DIRECTIONS:
1. In the account of trichotillomania below, rewrite the paragraph beginning "Realising and putting a name to this condition" as a bulleted list that keeps its main facts.
2. From the sentence beginning "It affected my relationships" in the account of trichotillomania below, list every part of the writer's life that the condition is said to have affected.

PASSAGE TO READ:
"I was suffering a truly debilitating anxiety related illness and had been for 13years when I decided there was no harm in trying yet another avenue to try and overcome it. From the age of 11 I had suffered from a condition known as trichotillomania, an almost Obsessive Compulsive Disorder brought on from several childhood traumas I had experienced. Because of this condition I would pull my hair strand at a time in an almost trance like state often not realising what I was doing until there was a visible scattering of hair around me. Over the years I came to realise it would happen most whenever my mind was left to wander and subconsciously think about the things I was having difficulty coping with, be it the past I was so desperate to lock out or the sometimes even trivial things of day to day life.

Realising and putting a name to this condition was not something that came early on for me. After years of denial, it was not until I had finished high school that I was finally brave enough to ask my GP about what was happening and have him research it to help me find an answer.  This condition had already taken control of my life by this stage. I had gone through years of ridicule at high school having other students point out the bald patches in my hair often in large group situations where my embarrassment and shame was obvious to all. Isolating myself from people emotionally so that it didn’t hurt so much and so that I didn’t have to decline an invitation to go out with friends out of the growing fear I had of being in public became my own personal reprieve.  Years went on and sometimes I could get on top of it, sometimes it got on top of me, it was a constant and draining battle. By the time I had decided to meet with Alison the condition had affected so many things in my life, so many things other people took for granted.  It affected my relationships with men I’d dated previously and my current partner (who didn’t even know I had the condition), the way I could play with my children, my friendships, my work and my social life.

DATASET EXCERPTS:
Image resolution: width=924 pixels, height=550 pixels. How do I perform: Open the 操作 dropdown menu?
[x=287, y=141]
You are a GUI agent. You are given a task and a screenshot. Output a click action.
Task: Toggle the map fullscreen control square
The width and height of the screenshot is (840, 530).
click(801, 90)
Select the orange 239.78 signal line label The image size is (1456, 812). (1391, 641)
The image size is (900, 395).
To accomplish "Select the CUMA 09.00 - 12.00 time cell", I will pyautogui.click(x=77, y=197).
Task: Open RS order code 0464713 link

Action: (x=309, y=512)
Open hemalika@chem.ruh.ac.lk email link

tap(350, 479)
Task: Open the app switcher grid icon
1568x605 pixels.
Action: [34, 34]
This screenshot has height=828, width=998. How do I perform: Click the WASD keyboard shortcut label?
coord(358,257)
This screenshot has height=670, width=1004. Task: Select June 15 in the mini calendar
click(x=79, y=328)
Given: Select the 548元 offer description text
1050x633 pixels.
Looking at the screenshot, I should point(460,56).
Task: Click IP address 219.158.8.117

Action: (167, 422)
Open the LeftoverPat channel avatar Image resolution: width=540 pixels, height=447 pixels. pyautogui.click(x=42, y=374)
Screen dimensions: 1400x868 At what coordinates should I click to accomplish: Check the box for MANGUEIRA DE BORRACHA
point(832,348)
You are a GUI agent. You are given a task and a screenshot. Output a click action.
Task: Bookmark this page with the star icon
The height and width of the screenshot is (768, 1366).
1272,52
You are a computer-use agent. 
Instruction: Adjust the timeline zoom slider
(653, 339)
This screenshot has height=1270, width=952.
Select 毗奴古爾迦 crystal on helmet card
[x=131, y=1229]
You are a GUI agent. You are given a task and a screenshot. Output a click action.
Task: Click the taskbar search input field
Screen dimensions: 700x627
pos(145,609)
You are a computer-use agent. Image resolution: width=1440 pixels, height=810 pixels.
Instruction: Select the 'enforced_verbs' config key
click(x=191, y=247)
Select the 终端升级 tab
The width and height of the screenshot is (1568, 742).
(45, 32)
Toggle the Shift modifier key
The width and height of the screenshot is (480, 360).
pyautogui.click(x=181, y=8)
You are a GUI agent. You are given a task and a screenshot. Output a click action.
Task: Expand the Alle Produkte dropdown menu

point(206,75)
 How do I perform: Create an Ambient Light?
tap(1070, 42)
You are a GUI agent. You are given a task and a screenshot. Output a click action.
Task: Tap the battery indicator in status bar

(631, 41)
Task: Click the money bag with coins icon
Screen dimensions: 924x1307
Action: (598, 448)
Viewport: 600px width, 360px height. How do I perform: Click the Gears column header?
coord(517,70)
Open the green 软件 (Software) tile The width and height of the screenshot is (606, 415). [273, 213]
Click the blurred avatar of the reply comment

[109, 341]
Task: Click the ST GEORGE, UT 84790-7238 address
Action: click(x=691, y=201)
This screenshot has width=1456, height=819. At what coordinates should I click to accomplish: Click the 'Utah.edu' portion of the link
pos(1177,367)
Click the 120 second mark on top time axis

RESPONSES BY TASK:
1.
- Naming the condition came late: after years of denial, the writer asked a GP about it only after finishing high school, and the GP researched it to find an answer.
- By then the condition had already taken control of the writer's life.
- High school brought years of ridicule, with other students pointing out bald patches in the writer's hair, often in large groups.
- The writer withdrew emotionally from people to lessen the hurt and to avoid declining invitations out, because of a growing fear of being in public.
- Over the years it was a constant, draining battle, sometimes under control and sometimes not.
- By the time of meeting Alison, it had affected relationships with past dates and a current partner who didn't know about it, playing with the children, friendships, work and social life.

2.
- Relationships with men the writer had dated previously
- The relationship with the writer's current partner
- The way the writer could play with the children
- Friendships
- Work
- Social life